Problem to work on: Could you put the stretch of the records from the line containing "Given: Edit cost for Liv Peak Beanie BLACK" through the end of the records, both ends included, into a Markdown table with the columns n and Line, numbering each row, skipping blank lines, and leaving the pictures out?

Dataset records:

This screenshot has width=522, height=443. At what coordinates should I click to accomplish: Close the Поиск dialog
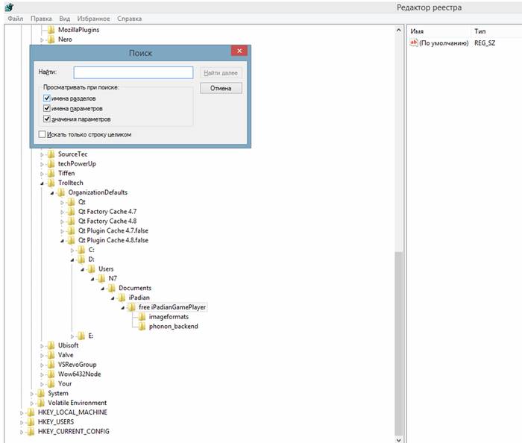point(238,51)
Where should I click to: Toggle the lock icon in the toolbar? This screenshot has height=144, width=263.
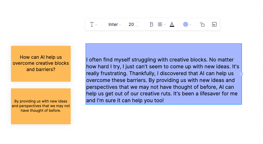pos(202,25)
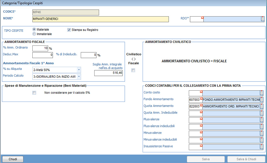Focus the % Amm. Ordinario input

point(40,48)
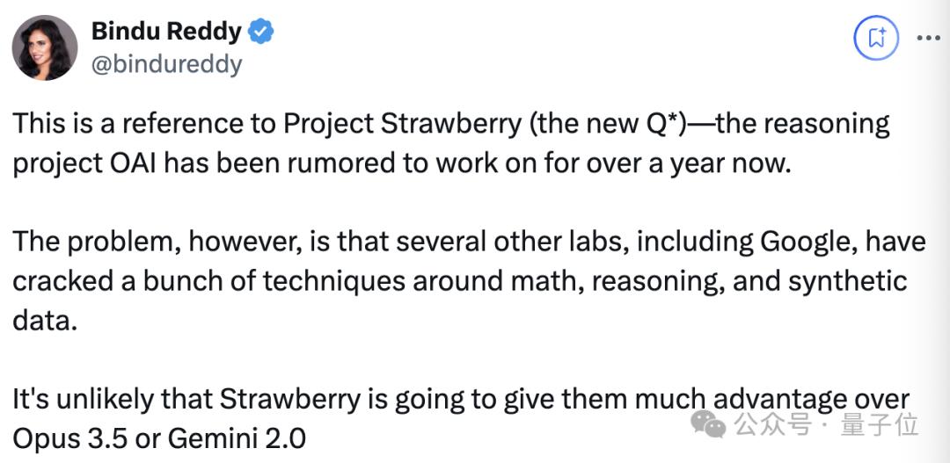Click the WeChat logo in the watermark

[x=707, y=425]
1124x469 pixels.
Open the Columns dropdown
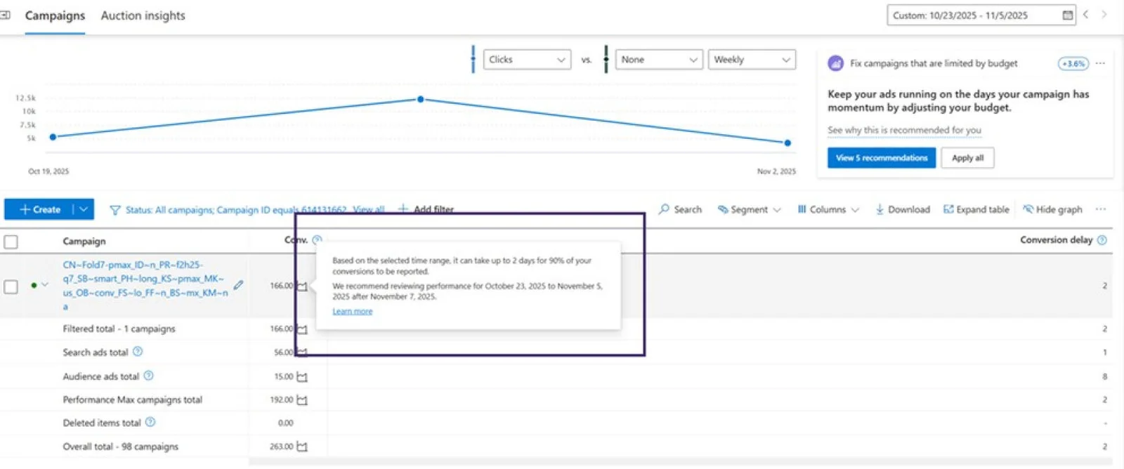tap(828, 209)
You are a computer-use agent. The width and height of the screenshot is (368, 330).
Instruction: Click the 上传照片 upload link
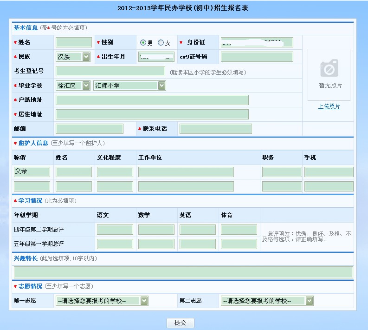[x=329, y=106]
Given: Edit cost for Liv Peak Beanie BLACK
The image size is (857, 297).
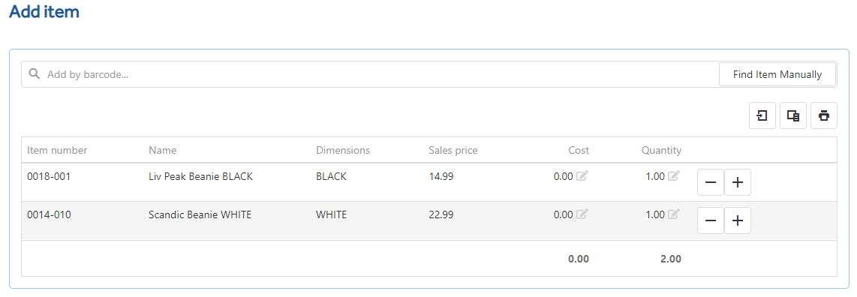Looking at the screenshot, I should pyautogui.click(x=582, y=176).
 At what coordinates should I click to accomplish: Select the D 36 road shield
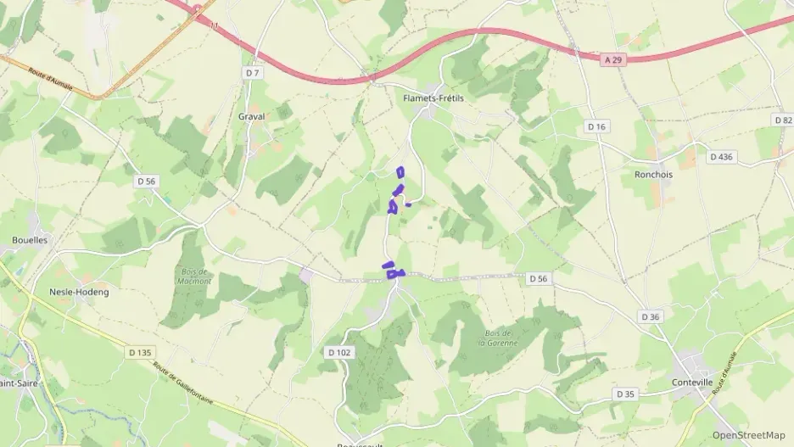tap(650, 317)
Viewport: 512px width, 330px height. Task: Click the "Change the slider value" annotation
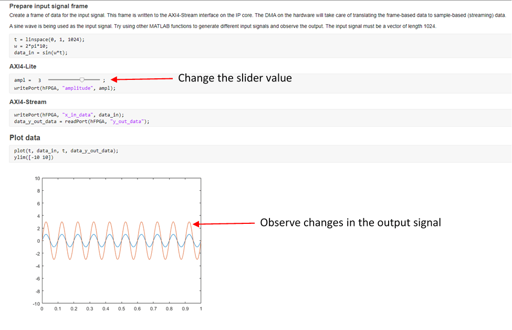click(x=235, y=78)
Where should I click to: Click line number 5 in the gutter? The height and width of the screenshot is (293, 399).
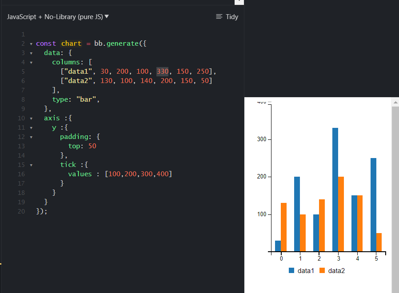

Output of the task:
| n | Line |
|---|---|
| 1 | Given: Edit cost for Liv Peak Beanie BLACK |
| 2 | The image size is (857, 297). |
| 3 | Looking at the screenshot, I should pyautogui.click(x=582, y=176). |
| 4 |  At what coordinates should I click to accomplish: Select the D 36 road shield |
| 5 | tap(650, 317) |
| 6 | Viewport: 512px width, 330px height. Task: Click the "Change the slider value" annotation |
| 7 | click(x=235, y=78) |
| 8 | Where should I click to: Click line number 5 in the gutter? The height and width of the screenshot is (293, 399). |